ニコチンには依存性があり、タバコ使用時に依存を生じる主たる原因となっている。ニコチンは中枢神経系のうちドパミンを介する脳内報酬系に作用するとされ、とくにノルアドレナリン、セロトニン、ドパミン、アセチルコリン、γ-アミノ酪酸、グルタミン酸塩など脳内神経伝達物質の分泌がニコチン摂取で増加することや、モノアミンオキシダーゼBの活性に影響を与えることが示唆されている62)
1980年に米国精神医学会によって、ニコチン依存は精神疾患の診断分類としてとりあげられた。ニコチンは、口腔内粘膜や皮膚からも吸収される極めて吸収の良い物質で,煙を吸い込んで数秒以内に脳血管障壁を通過して脳細胞に達する。定期的にニコチン摂取を繰り返すと,ある時期以降には脳細胞は喫煙してニコチンを吸収することでようやく以前と同レベルの活動を維持するようになる。これが「ニコチン中毒」「ニコチン依存」と呼ばれている状態である。

ニコチンは吸収が速く,体内から消失するのも速いため,常習喫煙者では喫煙後30分程度でニコチン切れ症状を生じ「次の1本」の願望を生じるようになる。ニコチン依存を有する喫煙者はニコチンの血中濃度をタバコを吸う頻度と深さで調節し、最適なニコチン血中濃度による精神的効果を得るとともに、ニコチン離脱症状を避けている。

__練習問題__
1/ ニコチン依存についての文章によると、常習喫煙者は喫煙後どのくらいでニコチン切れ症状を生じるか。
2/ ニコチン依存についての文章を、最後の文のあとから書き進めよ。

__提供資料__
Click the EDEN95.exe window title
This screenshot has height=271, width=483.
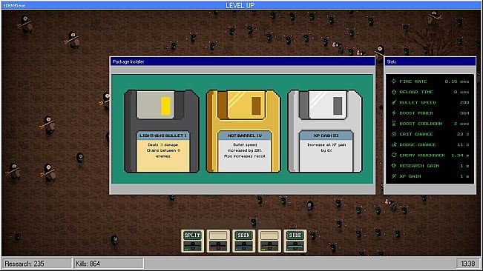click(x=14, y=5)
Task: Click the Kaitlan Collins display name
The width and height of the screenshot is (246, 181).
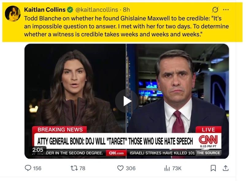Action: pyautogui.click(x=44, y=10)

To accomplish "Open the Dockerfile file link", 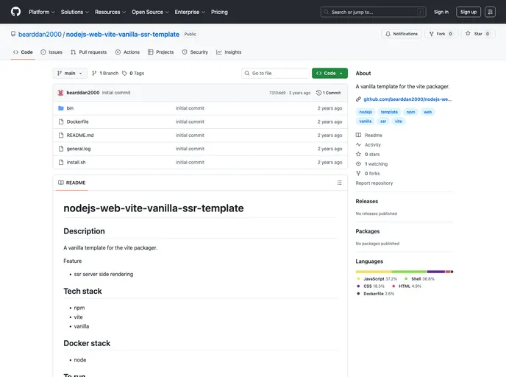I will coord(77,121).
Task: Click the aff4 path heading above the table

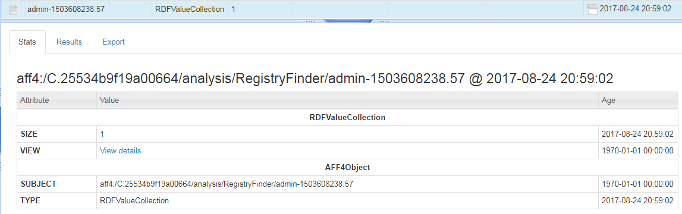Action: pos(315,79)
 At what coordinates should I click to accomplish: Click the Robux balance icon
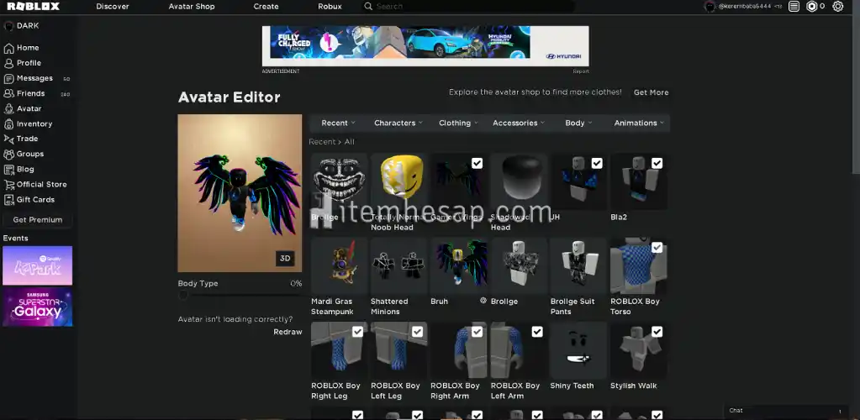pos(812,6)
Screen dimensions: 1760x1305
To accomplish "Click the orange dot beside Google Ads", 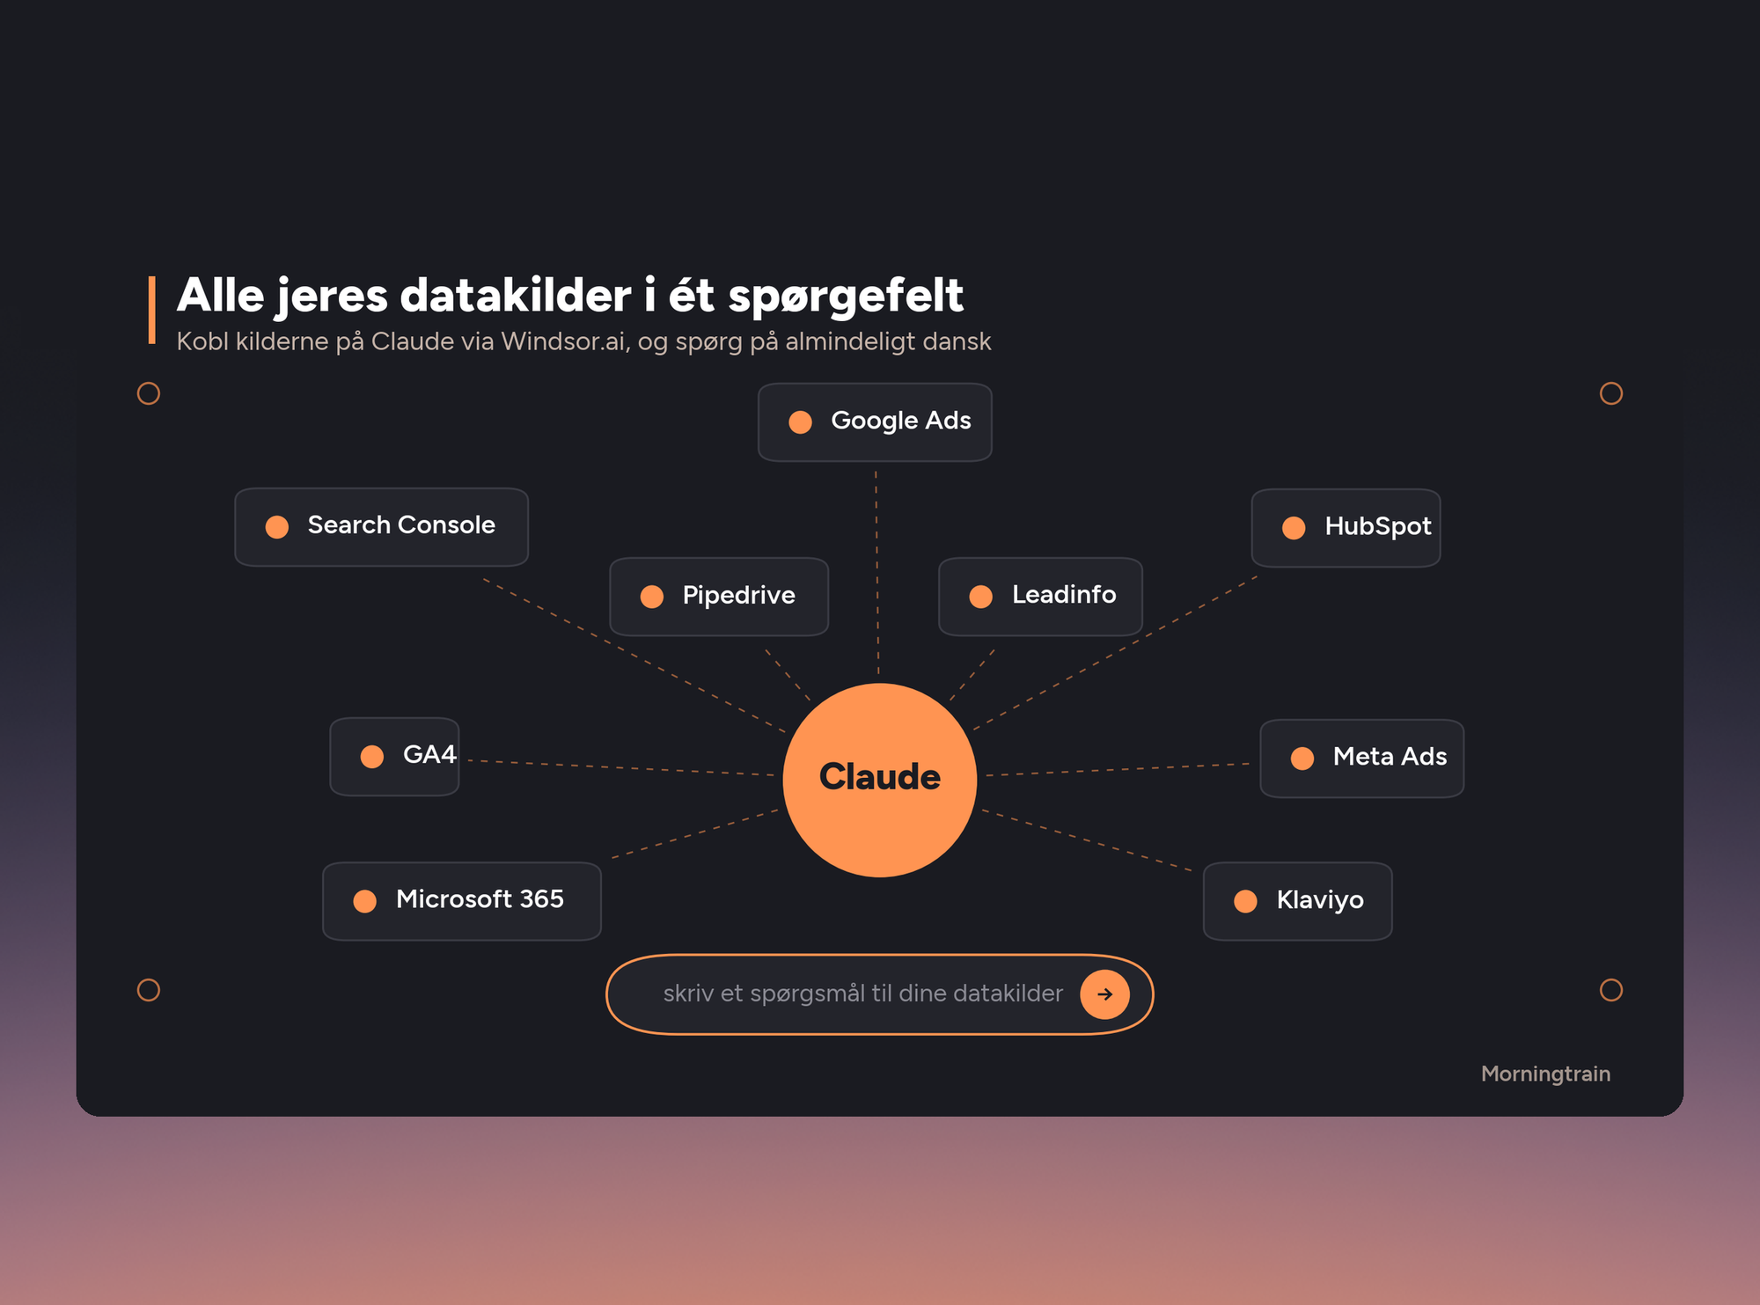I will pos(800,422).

---

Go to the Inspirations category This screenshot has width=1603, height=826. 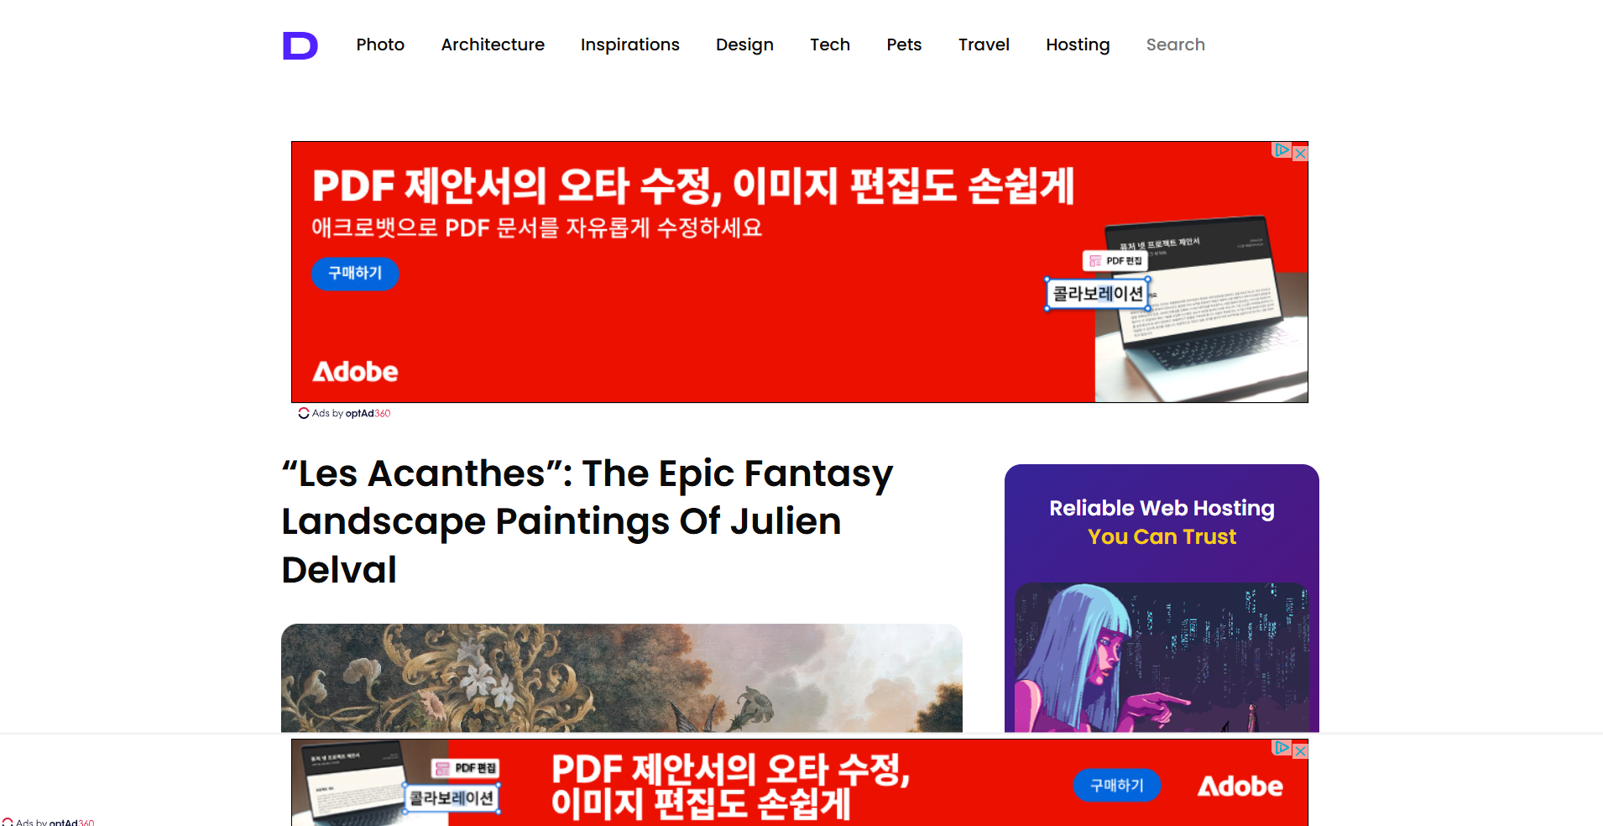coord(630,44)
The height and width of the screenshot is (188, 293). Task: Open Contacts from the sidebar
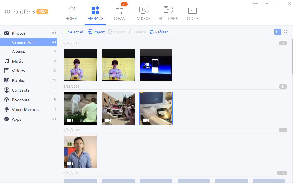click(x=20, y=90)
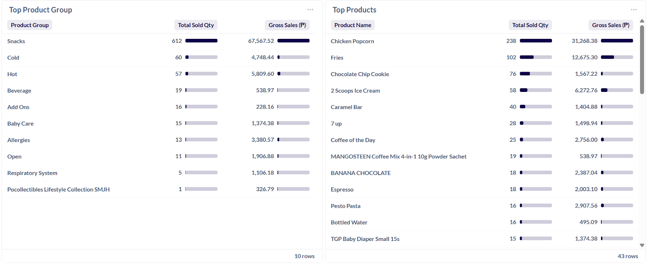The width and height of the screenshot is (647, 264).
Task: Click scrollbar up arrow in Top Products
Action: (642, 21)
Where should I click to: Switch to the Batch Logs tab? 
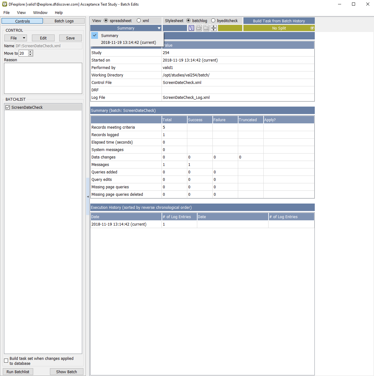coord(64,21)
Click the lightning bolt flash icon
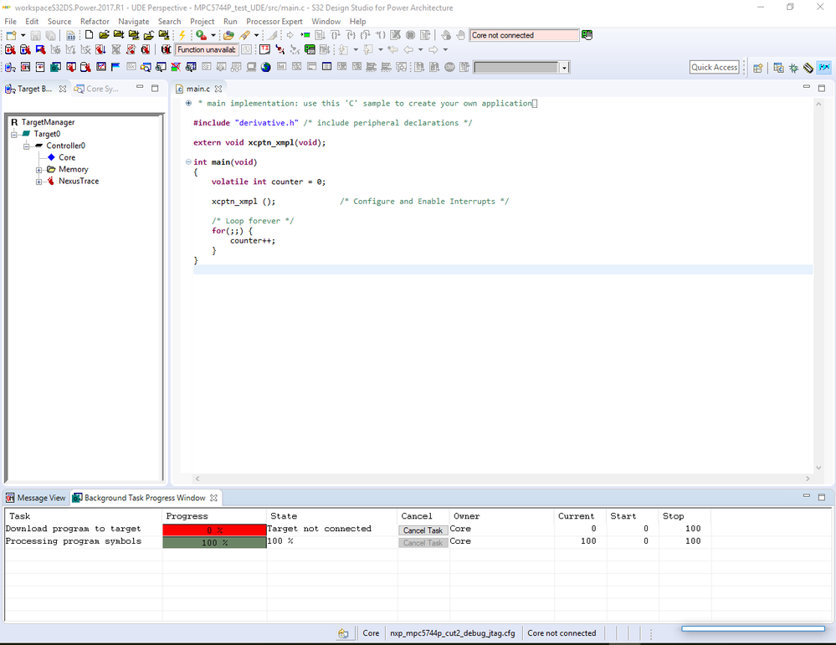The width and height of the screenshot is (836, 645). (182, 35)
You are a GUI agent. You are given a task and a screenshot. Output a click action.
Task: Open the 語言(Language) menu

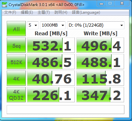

--

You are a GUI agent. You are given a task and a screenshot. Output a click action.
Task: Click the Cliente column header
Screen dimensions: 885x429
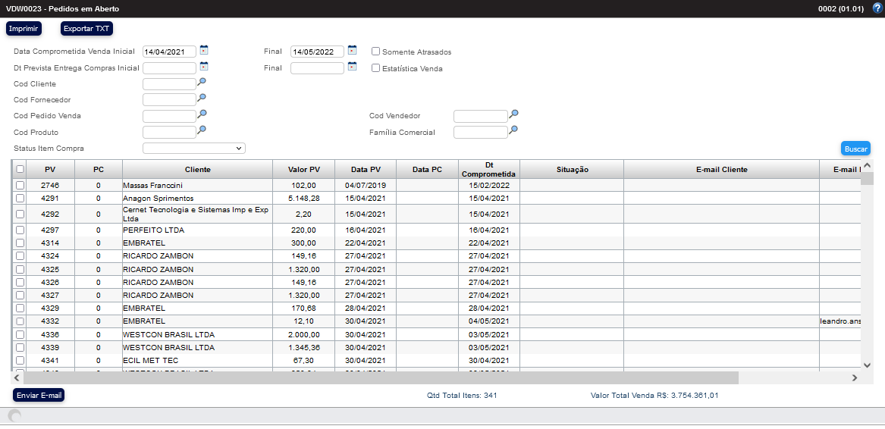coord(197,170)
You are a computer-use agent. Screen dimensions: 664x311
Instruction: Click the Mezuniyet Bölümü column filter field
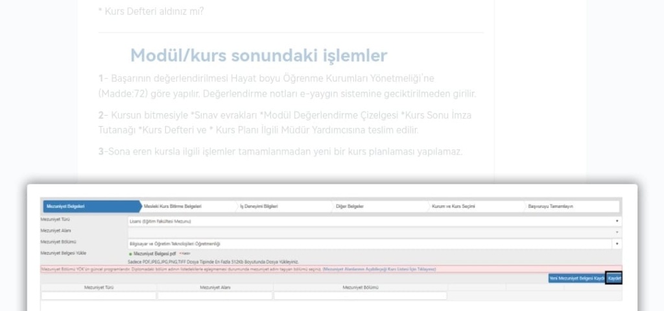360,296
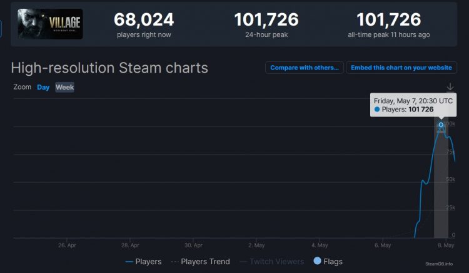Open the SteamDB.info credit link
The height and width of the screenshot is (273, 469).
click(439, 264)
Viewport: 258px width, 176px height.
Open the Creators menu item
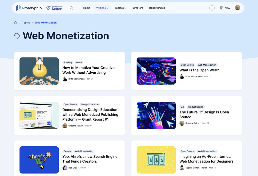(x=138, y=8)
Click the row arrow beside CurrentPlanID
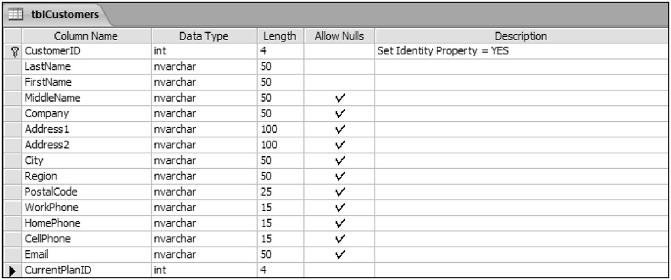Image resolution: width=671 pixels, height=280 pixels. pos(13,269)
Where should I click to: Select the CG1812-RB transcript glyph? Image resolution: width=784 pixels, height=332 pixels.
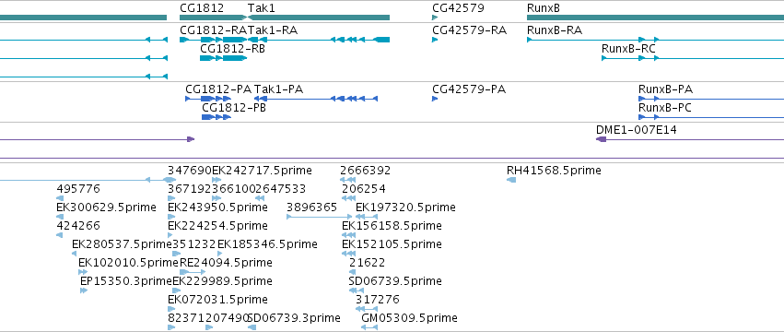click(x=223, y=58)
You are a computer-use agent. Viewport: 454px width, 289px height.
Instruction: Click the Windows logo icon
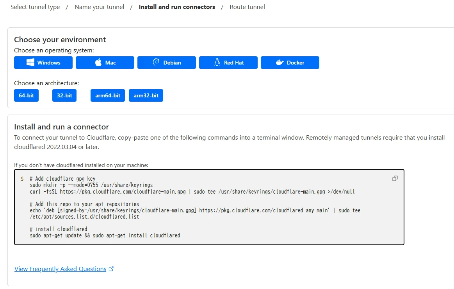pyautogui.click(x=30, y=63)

__解答一覧__
1/ 喫煙後30分程度で生じる。

2/
ニコチン依存は、(1)周りからの影響をうけて喫煙を開始する(2)ニコチンのドパミン系への直接影響によって喫煙を続ける(3)離脱症状軽減のために喫煙を続けざるを得ないとの3段階を経て喫煙開始後数年で形成されると考えられてきた。成人では喫煙後5年から10年でこうした状況が形成され、その結果喫煙者はほぼ毎日喫煙するようになる。未成年に対しての調査では喫煙開始後急激にニコチン依存が形成される場合が多いことが明らかになり、必ずしもこの3段階を順番に経るともいえないと考えられる。63)64)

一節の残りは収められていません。